* begin *

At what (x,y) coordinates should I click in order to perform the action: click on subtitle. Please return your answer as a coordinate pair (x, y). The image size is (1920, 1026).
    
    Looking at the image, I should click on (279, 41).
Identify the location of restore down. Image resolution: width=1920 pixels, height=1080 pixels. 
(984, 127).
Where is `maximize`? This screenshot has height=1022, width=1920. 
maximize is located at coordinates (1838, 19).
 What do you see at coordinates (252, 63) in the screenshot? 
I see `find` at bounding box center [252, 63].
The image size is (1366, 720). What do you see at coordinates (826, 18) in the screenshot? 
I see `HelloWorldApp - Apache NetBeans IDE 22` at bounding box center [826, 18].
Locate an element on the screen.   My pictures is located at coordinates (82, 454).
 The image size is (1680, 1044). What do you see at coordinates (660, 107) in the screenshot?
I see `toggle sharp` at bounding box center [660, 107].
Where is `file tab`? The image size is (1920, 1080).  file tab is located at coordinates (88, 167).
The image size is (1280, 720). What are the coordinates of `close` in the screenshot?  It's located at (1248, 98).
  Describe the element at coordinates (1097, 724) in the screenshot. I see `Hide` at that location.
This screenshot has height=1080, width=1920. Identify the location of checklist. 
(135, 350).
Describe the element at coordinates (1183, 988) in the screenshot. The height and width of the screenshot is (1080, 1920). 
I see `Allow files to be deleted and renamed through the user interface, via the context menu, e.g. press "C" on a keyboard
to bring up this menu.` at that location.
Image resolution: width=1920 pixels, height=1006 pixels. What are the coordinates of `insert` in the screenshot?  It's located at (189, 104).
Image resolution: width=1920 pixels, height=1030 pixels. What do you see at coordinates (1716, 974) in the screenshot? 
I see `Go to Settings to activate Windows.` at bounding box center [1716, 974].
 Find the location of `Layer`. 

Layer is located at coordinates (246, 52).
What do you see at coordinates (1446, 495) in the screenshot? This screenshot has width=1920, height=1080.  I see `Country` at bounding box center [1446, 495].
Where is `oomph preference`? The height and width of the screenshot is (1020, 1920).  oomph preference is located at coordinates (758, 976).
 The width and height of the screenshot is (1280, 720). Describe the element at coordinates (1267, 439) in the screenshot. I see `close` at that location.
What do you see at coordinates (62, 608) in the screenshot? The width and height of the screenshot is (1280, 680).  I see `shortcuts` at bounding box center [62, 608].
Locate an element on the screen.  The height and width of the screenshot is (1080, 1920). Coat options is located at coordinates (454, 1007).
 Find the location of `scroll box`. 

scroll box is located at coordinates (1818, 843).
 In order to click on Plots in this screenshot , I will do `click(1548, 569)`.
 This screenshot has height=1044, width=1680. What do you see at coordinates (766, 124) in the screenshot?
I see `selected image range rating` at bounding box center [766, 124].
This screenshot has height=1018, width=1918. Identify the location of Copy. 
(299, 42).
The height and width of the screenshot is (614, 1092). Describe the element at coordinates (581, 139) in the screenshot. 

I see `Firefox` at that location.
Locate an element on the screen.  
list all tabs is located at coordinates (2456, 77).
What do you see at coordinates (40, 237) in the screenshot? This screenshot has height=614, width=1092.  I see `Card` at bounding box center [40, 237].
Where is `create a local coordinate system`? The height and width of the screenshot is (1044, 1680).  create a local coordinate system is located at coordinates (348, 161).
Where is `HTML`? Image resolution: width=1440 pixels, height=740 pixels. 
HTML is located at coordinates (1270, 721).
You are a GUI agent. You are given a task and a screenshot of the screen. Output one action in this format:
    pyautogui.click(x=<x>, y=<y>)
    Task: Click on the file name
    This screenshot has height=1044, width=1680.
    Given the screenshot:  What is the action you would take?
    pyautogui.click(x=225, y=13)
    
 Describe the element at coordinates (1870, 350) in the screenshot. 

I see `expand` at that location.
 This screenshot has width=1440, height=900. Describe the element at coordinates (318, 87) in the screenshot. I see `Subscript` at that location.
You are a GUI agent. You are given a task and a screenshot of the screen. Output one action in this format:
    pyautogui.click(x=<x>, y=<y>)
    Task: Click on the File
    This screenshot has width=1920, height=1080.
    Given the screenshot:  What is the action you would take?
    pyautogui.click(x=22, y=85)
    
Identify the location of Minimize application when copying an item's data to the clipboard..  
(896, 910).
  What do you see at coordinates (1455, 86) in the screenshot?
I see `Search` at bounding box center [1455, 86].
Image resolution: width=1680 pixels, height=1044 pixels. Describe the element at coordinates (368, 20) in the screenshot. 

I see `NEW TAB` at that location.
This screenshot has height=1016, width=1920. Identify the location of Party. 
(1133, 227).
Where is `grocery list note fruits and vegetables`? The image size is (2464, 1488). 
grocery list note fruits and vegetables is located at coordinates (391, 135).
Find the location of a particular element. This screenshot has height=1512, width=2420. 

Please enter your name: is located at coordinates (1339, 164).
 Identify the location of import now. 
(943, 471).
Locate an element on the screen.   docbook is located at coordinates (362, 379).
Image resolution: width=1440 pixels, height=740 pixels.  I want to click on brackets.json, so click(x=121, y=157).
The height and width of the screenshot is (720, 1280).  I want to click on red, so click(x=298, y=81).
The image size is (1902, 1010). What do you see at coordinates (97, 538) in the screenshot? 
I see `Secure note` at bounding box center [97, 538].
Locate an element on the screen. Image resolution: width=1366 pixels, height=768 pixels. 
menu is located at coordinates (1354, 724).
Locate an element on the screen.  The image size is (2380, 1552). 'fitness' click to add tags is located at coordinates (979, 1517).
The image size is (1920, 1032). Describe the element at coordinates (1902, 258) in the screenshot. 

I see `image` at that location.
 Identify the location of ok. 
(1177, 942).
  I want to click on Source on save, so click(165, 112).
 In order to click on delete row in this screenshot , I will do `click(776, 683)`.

* end *

• What you are asked to do: Return every one of the records above word for word, with no changes.

• Result for this exercise:
At what (x,y) coordinates should I click in order to perform the action: click on subtitle. Please return your answer as a coordinate pair (x, y). The image size is (1920, 1026).
    
    Looking at the image, I should click on (279, 41).
Identify the location of restore down. Image resolution: width=1920 pixels, height=1080 pixels. 
(984, 127).
Where is `maximize`? This screenshot has height=1022, width=1920. 
maximize is located at coordinates (1838, 19).
 What do you see at coordinates (252, 63) in the screenshot? 
I see `find` at bounding box center [252, 63].
The image size is (1366, 720). What do you see at coordinates (826, 18) in the screenshot? 
I see `HelloWorldApp - Apache NetBeans IDE 22` at bounding box center [826, 18].
Locate an element on the screen.   My pictures is located at coordinates (82, 454).
 The image size is (1680, 1044). What do you see at coordinates (660, 107) in the screenshot?
I see `toggle sharp` at bounding box center [660, 107].
Where is `file tab`? The image size is (1920, 1080).  file tab is located at coordinates (88, 167).
The image size is (1280, 720). What are the coordinates of `close` in the screenshot?  It's located at (1248, 98).
  Describe the element at coordinates (1097, 724) in the screenshot. I see `Hide` at that location.
This screenshot has height=1080, width=1920. Identify the location of checklist. 
(135, 350).
Describe the element at coordinates (1183, 988) in the screenshot. The height and width of the screenshot is (1080, 1920). 
I see `Allow files to be deleted and renamed through the user interface, via the context menu, e.g. press "C" on a keyboard
to bring up this menu.` at that location.
Image resolution: width=1920 pixels, height=1006 pixels. What are the coordinates of `insert` in the screenshot?  It's located at (189, 104).
Image resolution: width=1920 pixels, height=1030 pixels. What do you see at coordinates (1716, 974) in the screenshot? 
I see `Go to Settings to activate Windows.` at bounding box center [1716, 974].
 Find the location of `Layer`. 

Layer is located at coordinates (246, 52).
What do you see at coordinates (1446, 495) in the screenshot? This screenshot has width=1920, height=1080.  I see `Country` at bounding box center [1446, 495].
Where is `oomph preference`? The height and width of the screenshot is (1020, 1920).  oomph preference is located at coordinates (758, 976).
 The width and height of the screenshot is (1280, 720). Describe the element at coordinates (1267, 439) in the screenshot. I see `close` at that location.
What do you see at coordinates (62, 608) in the screenshot? The width and height of the screenshot is (1280, 680).  I see `shortcuts` at bounding box center [62, 608].
Locate an element on the screen.  The height and width of the screenshot is (1080, 1920). Coat options is located at coordinates (454, 1007).
 Find the location of `scroll box`. 

scroll box is located at coordinates (1818, 843).
 In order to click on Plots in this screenshot , I will do `click(1548, 569)`.
 This screenshot has height=1044, width=1680. What do you see at coordinates (766, 124) in the screenshot?
I see `selected image range rating` at bounding box center [766, 124].
This screenshot has height=1018, width=1918. Identify the location of Copy. 
(299, 42).
The height and width of the screenshot is (614, 1092). Describe the element at coordinates (581, 139) in the screenshot. 

I see `Firefox` at that location.
Locate an element on the screen.  
list all tabs is located at coordinates (2456, 77).
What do you see at coordinates (40, 237) in the screenshot? This screenshot has height=614, width=1092.  I see `Card` at bounding box center [40, 237].
Where is `create a local coordinate system`? The height and width of the screenshot is (1044, 1680).  create a local coordinate system is located at coordinates (348, 161).
Where is `HTML`? Image resolution: width=1440 pixels, height=740 pixels. 
HTML is located at coordinates (1270, 721).
You are a GUI agent. You are given a task and a screenshot of the screen. Output one action in this format:
    pyautogui.click(x=<x>, y=<y>)
    Task: Click on the file name
    This screenshot has height=1044, width=1680.
    Given the screenshot:  What is the action you would take?
    pyautogui.click(x=225, y=13)
    
 Describe the element at coordinates (1870, 350) in the screenshot. 

I see `expand` at that location.
 This screenshot has width=1440, height=900. Describe the element at coordinates (318, 87) in the screenshot. I see `Subscript` at that location.
You are a GUI agent. You are given a task and a screenshot of the screen. Output one action in this format:
    pyautogui.click(x=<x>, y=<y>)
    Task: Click on the File
    This screenshot has width=1920, height=1080.
    Given the screenshot:  What is the action you would take?
    pyautogui.click(x=22, y=85)
    
Identify the location of Minimize application when copying an item's data to the clipboard..  
(896, 910).
  What do you see at coordinates (1455, 86) in the screenshot?
I see `Search` at bounding box center [1455, 86].
Image resolution: width=1680 pixels, height=1044 pixels. Describe the element at coordinates (368, 20) in the screenshot. 

I see `NEW TAB` at that location.
This screenshot has height=1016, width=1920. Identify the location of Party. 
(1133, 227).
Where is `grocery list note fruits and vegetables`? The image size is (2464, 1488). 
grocery list note fruits and vegetables is located at coordinates (391, 135).
Find the location of a particular element. This screenshot has height=1512, width=2420. 

Please enter your name: is located at coordinates (1339, 164).
 Identify the location of import now. 
(943, 471).
Locate an element on the screen.   docbook is located at coordinates (362, 379).
Image resolution: width=1440 pixels, height=740 pixels.  I want to click on brackets.json, so click(x=121, y=157).
The height and width of the screenshot is (720, 1280).  I want to click on red, so click(x=298, y=81).
The image size is (1902, 1010). What do you see at coordinates (97, 538) in the screenshot? 
I see `Secure note` at bounding box center [97, 538].
Locate an element on the screen. Image resolution: width=1366 pixels, height=768 pixels. 
menu is located at coordinates (1354, 724).
Locate an element on the screen.  The image size is (2380, 1552). 'fitness' click to add tags is located at coordinates (979, 1517).
The image size is (1920, 1032). Describe the element at coordinates (1902, 258) in the screenshot. 

I see `image` at that location.
 Identify the location of ok. 
(1177, 942).
  I want to click on Source on save, so click(165, 112).
 In order to click on delete row in this screenshot , I will do `click(776, 683)`.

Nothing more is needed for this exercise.